I'm actually going to defend MSNBC host Joe Scarborough here, because I fail to see how this is any worse than everything else about him.
In background discussions, NBC News and MSNBC journalists, reporters and staffers said there was widespread discomfort at the network over Scarborough's friendship with Trump and his increasingly favorable coverage of the candidate.
"People don't like that Joe is promoting Trump," one MSNBC insider said. Others described Scarborough's admiration for Trump as "over the top" and "unseemly."
Now, now: It makes perfect sense that he'd fall for the shallowest, most vapid and most insult-focused candidate. Have you seen his show? It’s basically Fox & Friends without the cocaine. Well, without most of the cocaine. It’s a little late to start worrying about how his on-air behavior makes you look.
Also, Joe seems to be friends with Donald Trump in real life:
[S]ome of his colleagues believe that his coverage is influenced by his friendship.
Which would be a problem if anyone presumed Joe Scarborough to be a journalist—but among the ideological punditry? Let's be frank, the entire point of beltway punditry is to promote your personal friends. Your friend could be a warmonger responsible for the greatest American military fiasco since Vietnam, and if he's got a new book to sell or a new think tank position then by God he will be on your show.
This is every Sunday show, ever. This is Fox News every morning, evening and night. (Fox gets bonus points for their regular practice of actually hiring failed politicians between jobs, because it's one thing to prop up your political friends and associates by keeping them in the limelight between gigs, but noble in the extreme to agree to cut them a regular paycheck until they get back on their feet.)
See, I think the problem here is that some people consider Joe Scarborough's use of his network show to promote his friends and punish his enemies to be unethical and crass, whereas the rest of us think so little of the professional pundit ranks that we have simply presumed everyone, from Bill O'Reilly to Sean Hannity to Joe Scarborough to lesser mortals like Stuart Varney are all crookedly promoting their personal friends and movement soulmates every damn day of the week, because they are all just horrible, horrible people.
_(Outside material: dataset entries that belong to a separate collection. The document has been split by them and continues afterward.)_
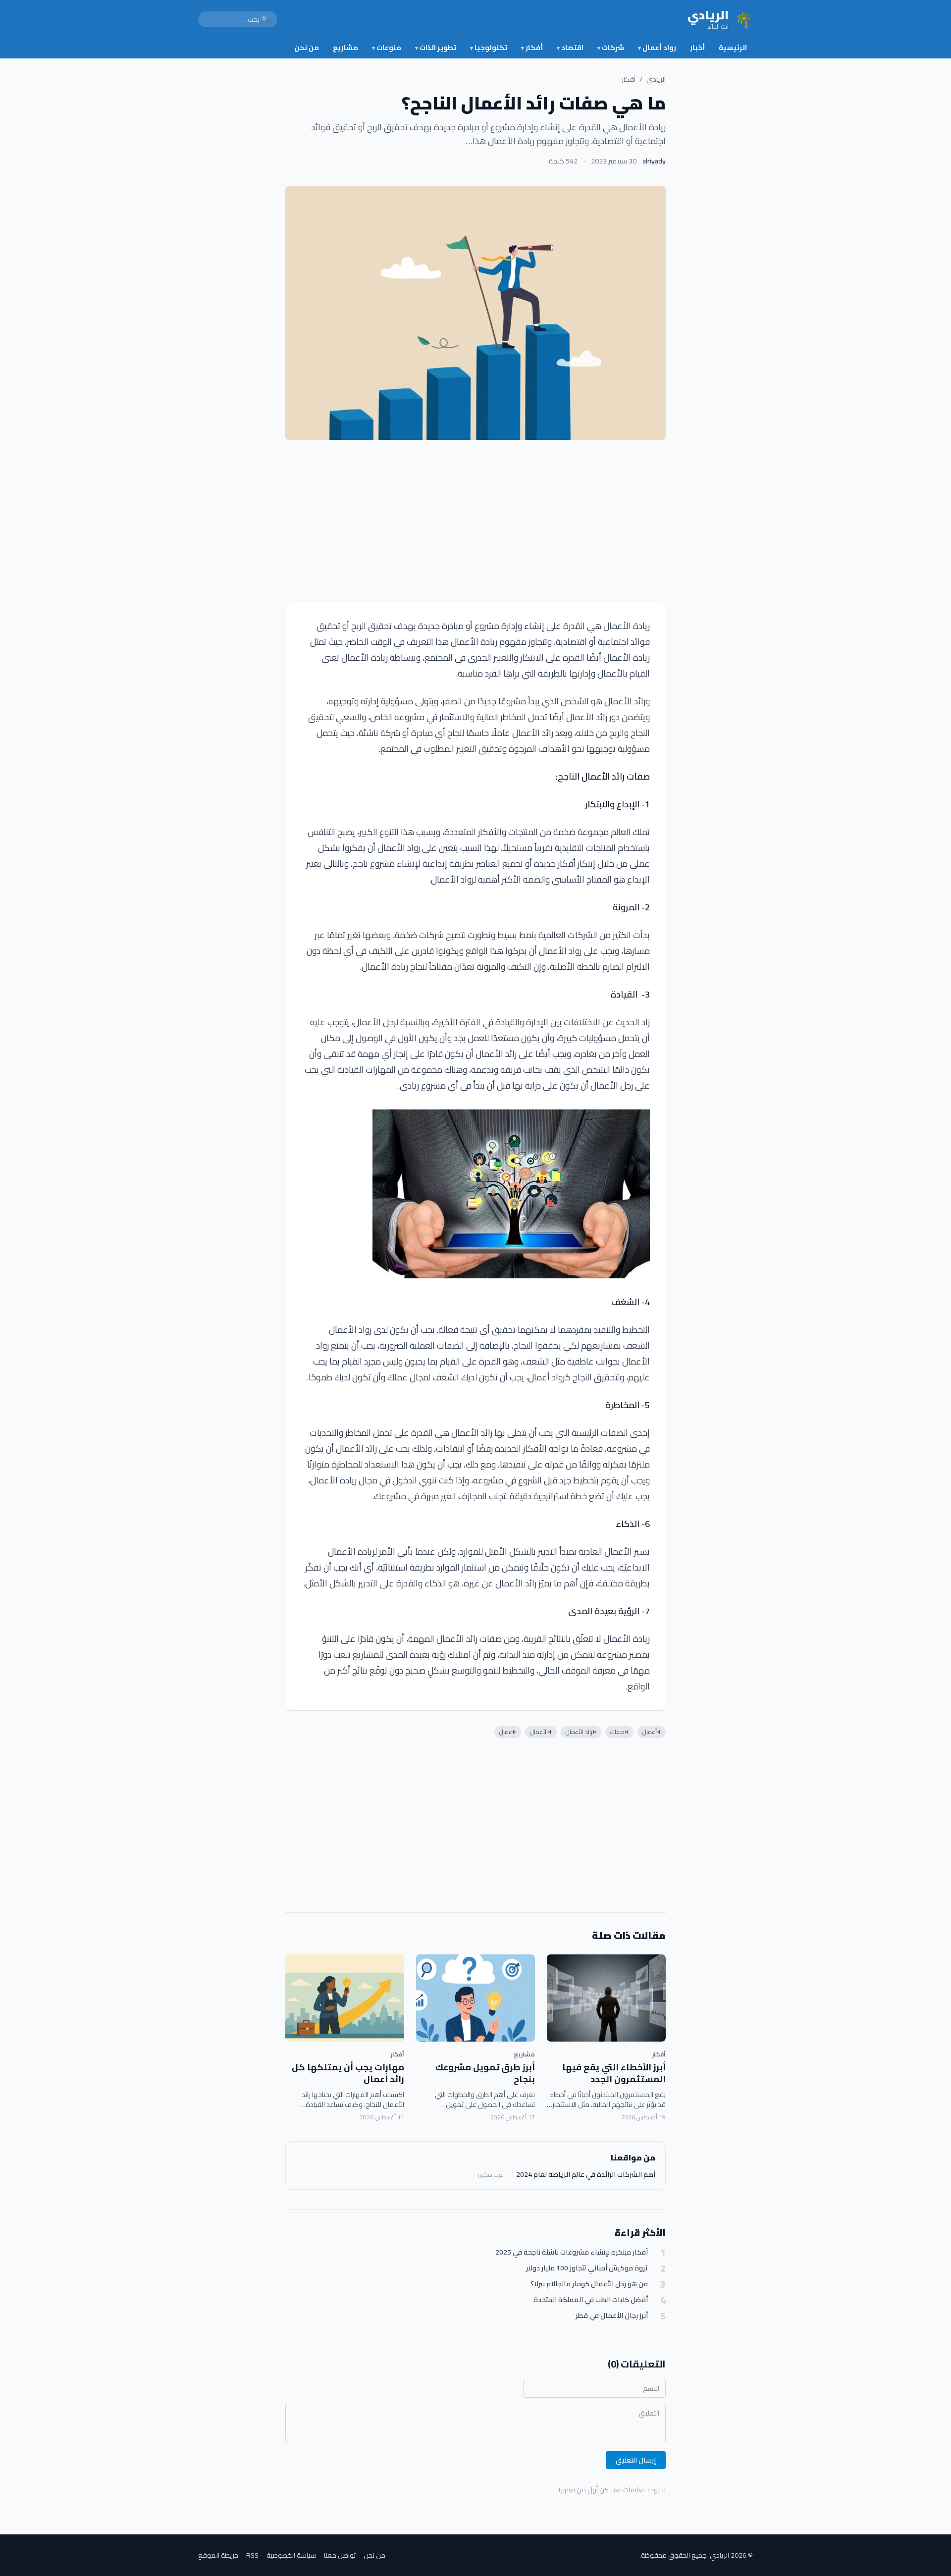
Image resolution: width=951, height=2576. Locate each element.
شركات (610, 47)
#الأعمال (541, 1731)
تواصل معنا (340, 2555)
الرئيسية (733, 47)
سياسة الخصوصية (291, 2555)
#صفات (619, 1731)
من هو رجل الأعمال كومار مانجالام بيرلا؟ (589, 2284)
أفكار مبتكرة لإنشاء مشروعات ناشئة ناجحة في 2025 (571, 2252)
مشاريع (345, 47)
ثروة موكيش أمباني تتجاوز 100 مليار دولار (587, 2268)
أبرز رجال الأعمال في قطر (612, 2315)
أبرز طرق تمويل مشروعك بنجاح (485, 2073)
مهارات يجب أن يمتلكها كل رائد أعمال (348, 2073)
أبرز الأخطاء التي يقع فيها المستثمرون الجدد (614, 2073)
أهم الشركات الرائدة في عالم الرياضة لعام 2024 (585, 2174)
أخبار (697, 47)
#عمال (507, 1731)
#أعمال (651, 1731)
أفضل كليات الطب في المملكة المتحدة (590, 2300)
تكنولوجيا (488, 47)
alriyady (654, 161)
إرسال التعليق (636, 2460)
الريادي (656, 79)
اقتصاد (570, 47)
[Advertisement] (475, 521)
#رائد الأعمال (581, 1731)
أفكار (532, 47)
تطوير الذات (435, 47)
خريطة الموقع (218, 2555)
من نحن (306, 47)
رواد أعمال (657, 47)
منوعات (386, 47)
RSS (252, 2555)
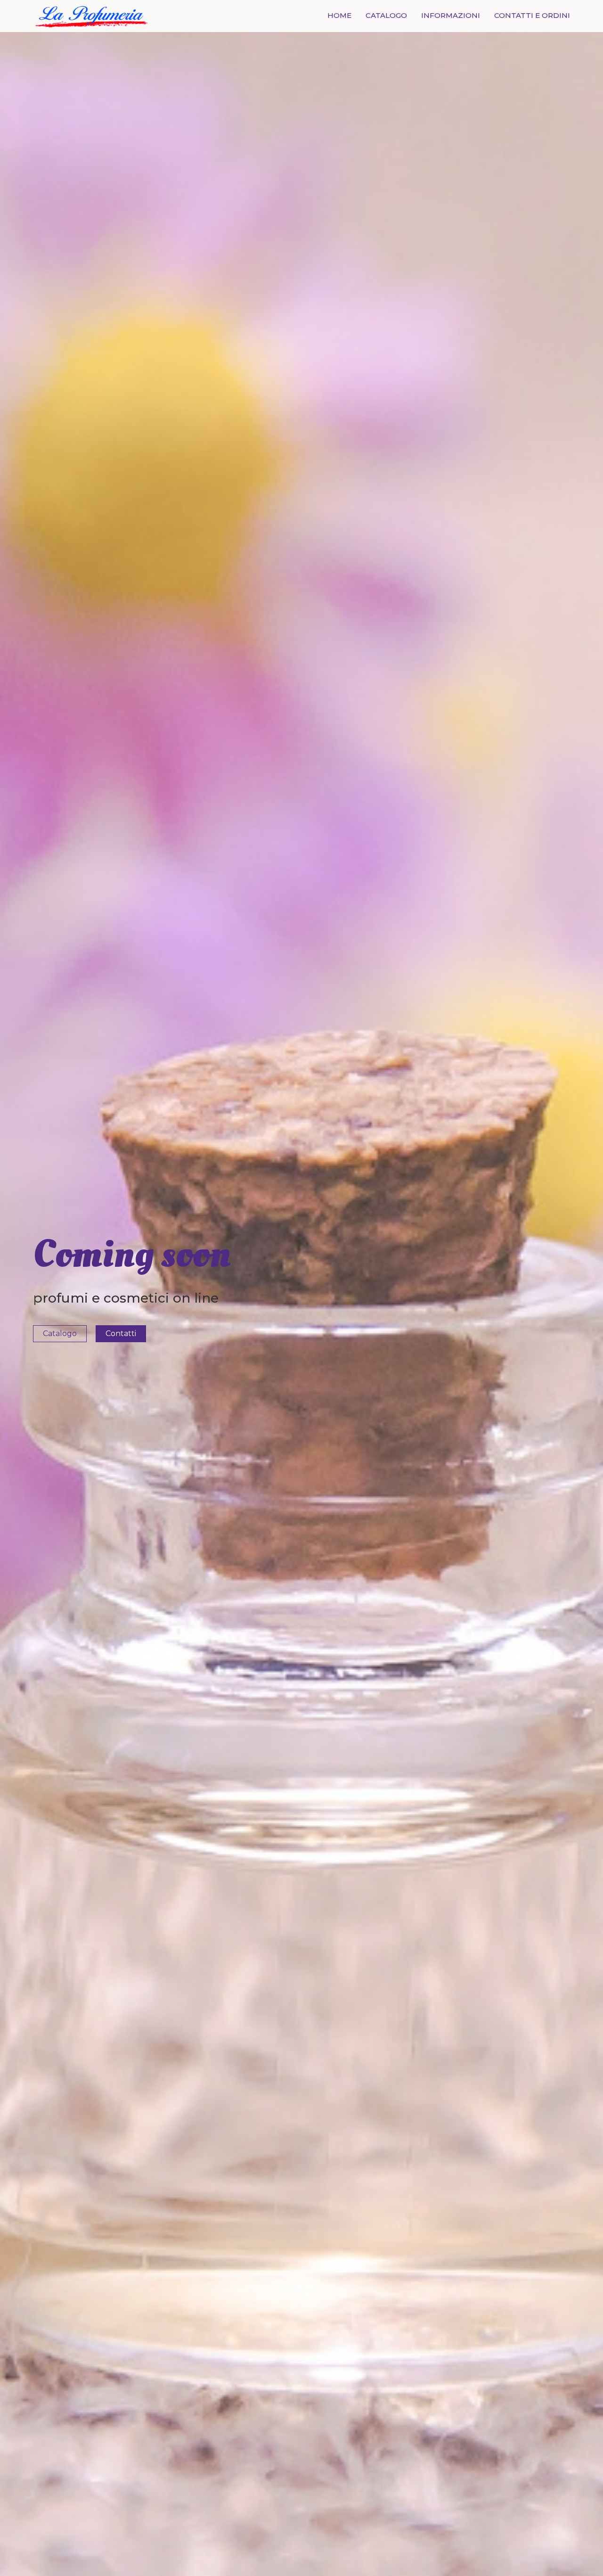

So let's not dwell on whether it is unethical or unseemly for Joe Scarborough to promote Donald Trump on his television show. Let's take a moment to reflect, instead, on how amazingly vapid Joe Scarborough has to be to treat the vapid, racist blowhard Donald Trump as a serious voice in Joe's Serious Republican Party, even as the party intellectuals—meaning, anyone left in the RNC offices with two firing neurons—tear their remaining hair out trying to figure out how to derail him. Of course Joe Scarborough is inexplicably impressed by Donald Trump. And that’s good news, because we've finally found a pool shallow enough for Joe Scarborough to play in.